After being sacked by Swindon, King became chief scout for Plymouth Argyle. But then came his heart attack. “And that’s when I had some good luck. I had a doctor’s appointment because I was having this ankle operated on, and I mentioned that I had a peanut caught in my throat, which is what it felt like. The woman who ran the scanning machine thing was about to go home, but we caught her on the stairs, and they tested me and told me I’d had a heart attack. I was in Papworth Hospital the next day.

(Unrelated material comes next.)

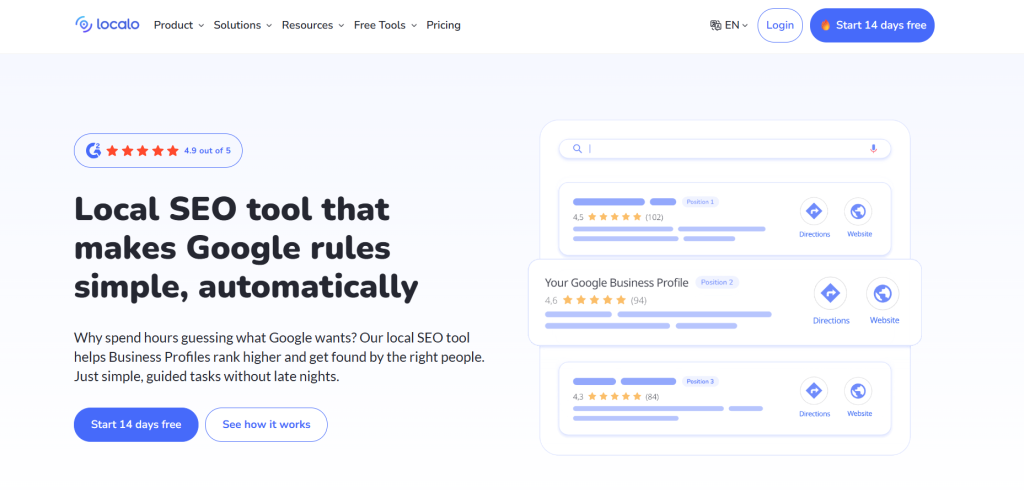Expand the Solutions dropdown menu
The height and width of the screenshot is (492, 1024).
point(242,25)
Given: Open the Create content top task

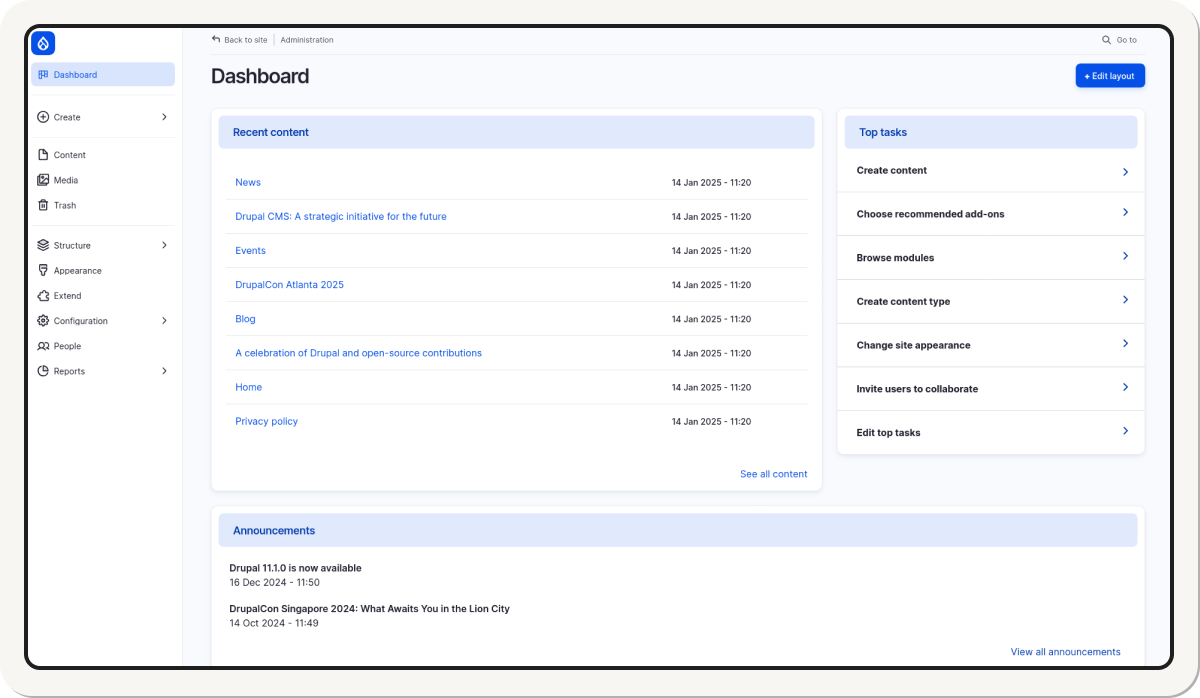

But if she hadn’t been there I’d have gone home and started smoking again, and who knows … unlucky in gambling, lucky in life, that’s me.”
The heart attack put an end to King’s gambling as well as smoking. He used it to effect a complete change of lifestyle. “I don’t know if I like myself as much,” he said, “but my wife says I’m a better human being.”

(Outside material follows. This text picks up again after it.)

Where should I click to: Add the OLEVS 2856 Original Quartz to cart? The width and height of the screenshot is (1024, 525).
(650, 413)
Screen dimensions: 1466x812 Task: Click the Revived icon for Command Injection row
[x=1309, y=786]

He still hasn’t had the ankle operation. “But I will. Everton were the first club to set up a players’ foundation and it’s still the best. Pat Labone, Brian’s widow, is in charge, and I have her permission that when I can I’m going to have it done.
“Everton’s just different, you know. There’s nothing like that football club, in my opinion. I go to those old players’ things, and the adulation you get is unbelievable. Whether you should live for that I don’t know, but it’s certainly a boost. I did one the other week with Latchy. He’s in Germany, you know, with this young bird. Real gentleman, Latchy. But he lives off what he’s got, and that isn’t a lot. Kevin Campbell (who played for Everton from 1999 to 2005) was at the same do, and he looked a million dollars. He was wearing a Rolex that was worth me and Latchy put together. I said to Latchy, ‘we need to nick that, Latchy. You chin him and I’ll nick it.’”
We both laughed. King added that he didn’t begrudge the modern players their fabulous wage packets. “No, the way I look at it, there were greater players who came before me who didn’t have what I had. Kendall, Ball and Harvey, all them. And before them, players who didn’t have what they had. I went to Everton on £30 a week, and when I left I was on £450. Which people said was a lot, but my dad was getting £180 a week as a hod-carrier. He used to say ‘you lucky bastard, more than double what I’m getting just foir running round a football pitch.’ Double! That’s a laugh, when you think what Rooney’s dad earns compared with Rooney.
“But I’ve done alright. Lost loads to the bookies, but I own my house and I’ve got a little place in Spain. I’m better off than many. And I’m sitting here at 58, still working in the game. That can’t be bad.”